#### What you are asked to do
Starting at the first line and ending at the last, output the data exactly.

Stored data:
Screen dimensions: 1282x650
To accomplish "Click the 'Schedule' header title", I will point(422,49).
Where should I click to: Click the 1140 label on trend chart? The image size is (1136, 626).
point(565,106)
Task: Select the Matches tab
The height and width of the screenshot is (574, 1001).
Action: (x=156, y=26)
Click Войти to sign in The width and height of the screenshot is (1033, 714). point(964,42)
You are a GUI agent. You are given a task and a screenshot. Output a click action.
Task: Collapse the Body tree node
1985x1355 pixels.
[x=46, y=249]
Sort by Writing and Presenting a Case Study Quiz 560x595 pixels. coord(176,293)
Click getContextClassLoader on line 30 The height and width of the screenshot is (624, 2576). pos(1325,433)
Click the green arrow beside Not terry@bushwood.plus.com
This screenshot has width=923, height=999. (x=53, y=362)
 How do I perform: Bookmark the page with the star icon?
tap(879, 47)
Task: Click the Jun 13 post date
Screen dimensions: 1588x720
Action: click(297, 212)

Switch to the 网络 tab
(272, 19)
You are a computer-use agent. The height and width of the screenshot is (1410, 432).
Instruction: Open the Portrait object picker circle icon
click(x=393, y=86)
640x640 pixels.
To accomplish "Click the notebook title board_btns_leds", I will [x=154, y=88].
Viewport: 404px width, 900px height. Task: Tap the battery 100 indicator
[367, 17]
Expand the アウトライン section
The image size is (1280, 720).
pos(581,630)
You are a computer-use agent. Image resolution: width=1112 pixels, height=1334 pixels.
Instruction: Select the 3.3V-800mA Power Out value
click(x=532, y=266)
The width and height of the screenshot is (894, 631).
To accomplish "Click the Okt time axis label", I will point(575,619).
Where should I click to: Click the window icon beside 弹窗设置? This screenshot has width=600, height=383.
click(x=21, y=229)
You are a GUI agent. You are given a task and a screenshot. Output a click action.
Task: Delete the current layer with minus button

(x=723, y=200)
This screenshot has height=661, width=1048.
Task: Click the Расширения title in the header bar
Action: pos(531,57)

#### Your response
Screen dimensions: 1282x650
To accomplish "Click the 'Schedule' header title", I will point(422,49).
Where should I click to: Click the 1140 label on trend chart? The image size is (1136, 626).
point(565,106)
Task: Select the Matches tab
The height and width of the screenshot is (574, 1001).
Action: (x=156, y=26)
Click Войти to sign in The width and height of the screenshot is (1033, 714). point(964,42)
You are a GUI agent. You are given a task and a screenshot. Output a click action.
Task: Collapse the Body tree node
1985x1355 pixels.
[x=46, y=249]
Sort by Writing and Presenting a Case Study Quiz 560x595 pixels. coord(176,293)
Click getContextClassLoader on line 30 The height and width of the screenshot is (624, 2576). pos(1325,433)
Click the green arrow beside Not terry@bushwood.plus.com
This screenshot has width=923, height=999. (x=53, y=362)
 How do I perform: Bookmark the page with the star icon?
tap(879, 47)
Task: Click the Jun 13 post date
Screen dimensions: 1588x720
Action: click(297, 212)

Switch to the 网络 tab
(272, 19)
You are a computer-use agent. The height and width of the screenshot is (1410, 432).
Instruction: Open the Portrait object picker circle icon
click(x=393, y=86)
640x640 pixels.
To accomplish "Click the notebook title board_btns_leds", I will [x=154, y=88].
Viewport: 404px width, 900px height. Task: Tap the battery 100 indicator
[367, 17]
Expand the アウトライン section
The image size is (1280, 720).
pos(581,630)
You are a computer-use agent. Image resolution: width=1112 pixels, height=1334 pixels.
Instruction: Select the 3.3V-800mA Power Out value
click(x=532, y=266)
The width and height of the screenshot is (894, 631).
To accomplish "Click the Okt time axis label", I will point(575,619).
Where should I click to: Click the window icon beside 弹窗设置? This screenshot has width=600, height=383.
click(x=21, y=229)
You are a GUI agent. You are given a task and a screenshot. Output a click action.
Task: Delete the current layer with minus button

(x=723, y=200)
This screenshot has height=661, width=1048.
Task: Click the Расширения title in the header bar
Action: pos(531,57)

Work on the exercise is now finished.